Consider the marriage between man B2 and woman a2. Viewed from the top of a flow diagram, the three lineages marry in a circle and at least three lineages are needed for this arrangement to work.

The Purum of India, for example, practiced matrilateral cross-cousin marriage among seven lineages. If A2 married b2, he would be marrying his patrilateral cross-cousin who is linked to him through A1, his sister a1, and her daughter b2. Therefore, b2 must marry C2 and lineage B can never repay lineage A for the loss of their daughters—trace their links to find out why.

B is a beggar relative to A. And lineage C is a beggar relative to lineage B. Paradoxically, lineage A which gives its daughters to B owes lineage C because it obtains its brides from lineage C.

In this system, there appears to be an equality of inequality. The patrilineal cross-cousin marriage system also operates in a complex society in highland Burma known as the Kachin. In that system, the wife-giving lineage is known as mayu and the wife-receiving lineage as dama to the lineage that gave it a wife.

Thus, in addition to other mechanisms of dominance, higher-ranked lineages maintain their superiority by giving daughters to lower-ranked lineages and reinforce the relations between social classes through the mayu-dama relationship. The Kachin are not alone in using interclass marriage to reinforce dominance. Unlike the Kachin, however, their marriage system was a way to upward mobility. Thus, if a Great Sun woman married a stinkard commoner , the child would become a Great Sun.

If a stinkard man were to marry a Great Sun woman, the child would be the same rank as the mother.
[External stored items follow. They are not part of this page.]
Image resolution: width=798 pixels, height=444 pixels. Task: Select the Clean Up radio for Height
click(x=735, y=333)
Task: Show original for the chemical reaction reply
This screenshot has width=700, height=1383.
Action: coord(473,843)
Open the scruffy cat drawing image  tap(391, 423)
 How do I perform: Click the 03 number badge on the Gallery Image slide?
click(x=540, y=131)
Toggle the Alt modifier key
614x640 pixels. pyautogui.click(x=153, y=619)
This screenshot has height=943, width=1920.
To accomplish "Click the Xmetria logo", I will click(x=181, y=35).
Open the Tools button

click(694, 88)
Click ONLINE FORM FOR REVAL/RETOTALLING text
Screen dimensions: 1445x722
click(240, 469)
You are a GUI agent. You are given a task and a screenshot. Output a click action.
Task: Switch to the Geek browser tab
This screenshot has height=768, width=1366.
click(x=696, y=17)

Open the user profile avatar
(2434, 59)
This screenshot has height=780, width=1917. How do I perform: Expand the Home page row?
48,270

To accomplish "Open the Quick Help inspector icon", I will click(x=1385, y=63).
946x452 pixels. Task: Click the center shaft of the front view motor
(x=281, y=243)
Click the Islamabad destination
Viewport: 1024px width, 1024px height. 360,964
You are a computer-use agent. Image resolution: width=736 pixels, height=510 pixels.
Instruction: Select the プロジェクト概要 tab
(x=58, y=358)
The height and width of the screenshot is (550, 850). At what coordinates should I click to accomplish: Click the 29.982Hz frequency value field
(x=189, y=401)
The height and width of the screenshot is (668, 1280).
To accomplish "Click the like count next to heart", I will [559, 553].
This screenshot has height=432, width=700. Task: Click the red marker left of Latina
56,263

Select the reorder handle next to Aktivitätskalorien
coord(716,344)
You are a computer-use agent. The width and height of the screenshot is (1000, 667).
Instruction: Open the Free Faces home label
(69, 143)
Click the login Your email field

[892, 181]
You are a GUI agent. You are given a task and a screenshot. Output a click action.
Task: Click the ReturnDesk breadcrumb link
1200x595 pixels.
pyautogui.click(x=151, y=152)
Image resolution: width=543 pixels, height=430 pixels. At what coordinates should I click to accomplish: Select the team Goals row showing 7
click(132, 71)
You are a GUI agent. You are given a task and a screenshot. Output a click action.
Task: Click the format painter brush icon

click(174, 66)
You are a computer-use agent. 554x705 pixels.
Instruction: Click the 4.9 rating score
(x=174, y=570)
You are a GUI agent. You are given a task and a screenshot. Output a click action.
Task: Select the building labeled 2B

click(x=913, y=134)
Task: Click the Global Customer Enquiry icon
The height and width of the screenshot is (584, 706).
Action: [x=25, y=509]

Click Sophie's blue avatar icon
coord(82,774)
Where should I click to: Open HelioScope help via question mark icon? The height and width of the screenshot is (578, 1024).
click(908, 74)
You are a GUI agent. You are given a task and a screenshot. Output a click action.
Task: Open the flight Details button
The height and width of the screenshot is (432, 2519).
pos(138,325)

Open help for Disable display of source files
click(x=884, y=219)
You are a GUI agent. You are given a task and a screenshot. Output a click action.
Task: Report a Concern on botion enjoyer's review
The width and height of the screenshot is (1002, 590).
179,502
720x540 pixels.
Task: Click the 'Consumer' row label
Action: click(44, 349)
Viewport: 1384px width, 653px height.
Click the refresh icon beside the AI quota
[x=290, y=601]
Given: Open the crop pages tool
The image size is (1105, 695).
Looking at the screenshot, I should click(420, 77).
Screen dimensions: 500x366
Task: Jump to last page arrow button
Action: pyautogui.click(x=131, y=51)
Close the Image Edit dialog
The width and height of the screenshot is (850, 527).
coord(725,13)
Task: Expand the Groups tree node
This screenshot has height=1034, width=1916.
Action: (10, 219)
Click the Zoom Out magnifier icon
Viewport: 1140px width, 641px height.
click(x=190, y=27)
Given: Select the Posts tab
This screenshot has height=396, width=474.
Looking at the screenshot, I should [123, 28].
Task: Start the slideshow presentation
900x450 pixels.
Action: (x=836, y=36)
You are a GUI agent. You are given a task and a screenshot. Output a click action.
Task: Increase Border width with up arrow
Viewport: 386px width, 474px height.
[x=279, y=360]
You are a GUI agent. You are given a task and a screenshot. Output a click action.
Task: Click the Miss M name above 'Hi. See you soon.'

The same relationship obtained between women of noble lineage and honored lineage and men of lower status.

Only two stinkard partners would maintain that stratum, which was continuously replenished with people in warfare. Other societies maintained status in different ways. This marriage system, which operated among many Middle Eastern nomadic societies, including the Rwala Bedouin chiefdoms, consolidated their herds, an important consideration for lineages wishing to maintain their wealth.

Poro and sande secret societies for men and women, respectively, are found in the Mande-speaking peoples of West Africa, particularly in Liberia, Sierra Leone, the Ivory Coast, and Guinea. Elsewhere, they are legal and membership is universally mandatory under local laws. They function in both political and religious sectors of society.

So how can such societies be secret if all men and women must join? According to Beryl Bellman, who is a member of a poro association, the standard among the Kpelle of Liberia is an ability to keep secrets. Members of the community are entrusted with the political and religious responsibilities associated with the society only after they learn to keep secrets. They, like leopard skin chiefs, play an important role in mediation. The zo of both the poro and sande are held in great respect and even feared.

Some authors have suggested that sacred structure strengthens the secular political authority because chiefs and landowners occupy the most powerful positions in the zo. Opposite from egalitarian societies in the spectrum of social classes is the stratified society, which is defined as one in which elites who are a numerical minority control the strategic resources that sustain life.

Strategic resources include water for states that depend on irrigation agriculture, land in agricultural societies, and oil in industrial societies. Capital and products and resources used for further production are modes of production that rely on oil and other fossil fuels such as natural gas in industrial societies.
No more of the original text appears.